The system was awarded breakthrough device status by the FDA in October 2021. It’s expected to address those inadequately treated by non-operative care but not eligible for more invasive reconstructive procedures like spinal fusion.
“FDA PMA of DIAM Spinal Stabilization System is a landmark moment in the evolution of Companion Spine as a company solely focused on Total Disease State Solutions for degenerative spine diseases,” said Anthony G. Viscogliosi, CEO of Companion Spine. “We have built this organization through strategic acquisitions and relentless innovation, focused on expanding the world’s largest portfolio of minimally invasive stabilization solutions. Since 1997, Dr. Jean Taylor’s DIAM Spinal Stabilization System has helped patients across the world, and now, with FDA approval, it can also be shared with patients across the U.S. We thank him for his vision of better patient care and continue to pursue this goal of offering treatments that are faster, safer and more cost-effective, and that restore quality of life to those living with spine pain.”
Earlier this month, the company the official owner of certain non-core Coflex spinal implant assets and all outside U.S. entities of Paradigm Spine GmbH, courtesy of Xtant Medical Holdings.
The system showed superiority to non-operative care on the primary endpoint of composite clinical success (CCS) at two years—67.4% with DIAM vs. 11.9% with non-operative care. There was a Bayesian posterior probability of superiority >0.999.
Patients treated with DIAM has a 77% Oswestry Disability Index (“ODI”) responder rate at 24 months and 83.2% back pain responder rate at 24 months. There were durable improvements through an average of 11.5 years in the long-term follow-up cohort, with 86.4% ODI and 86.4% back pain responder rates. There was also high and sustained treatment satisfaction, with 87% of the patient population willing to make the same choice 11.5 years later.
In the randomized cohort, DIAM showed 1.6% rates of device-related serious adverse events. There were no device migrations or device failures reported through long-term follow-up of 11.5 years, and 95.7% freedom from device removal at an average of 11.5 years.

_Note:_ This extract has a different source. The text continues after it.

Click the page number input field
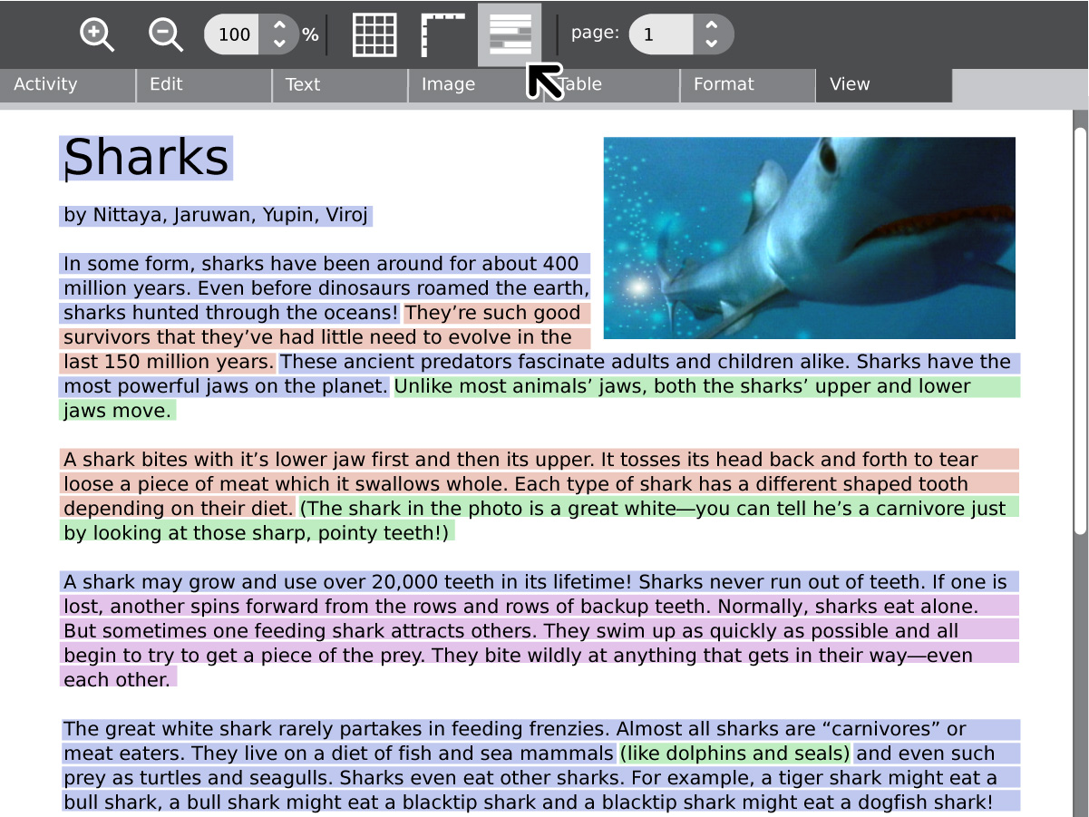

“Experience with DIAM Spinal Stabilization System through the initial IDE study and then long-term, 11.5-year follow-up has been positive for both myself and the patients in the study,” said Alexander Bailey, MD. “Relief of back pain has been significant and avoiding fusion for primary back pain has had long-term positive impact. It was great to see in all of the patients I implanted for the study, not a single one needed to be converted to a fusion and patients sustained clinical satisfaction through 10+ years follow-up. I look forward to being able to (once again) offer patients this technique to treat back pain from DDD that fails non-operative care and provide it as an alternative to fusion in select cases.”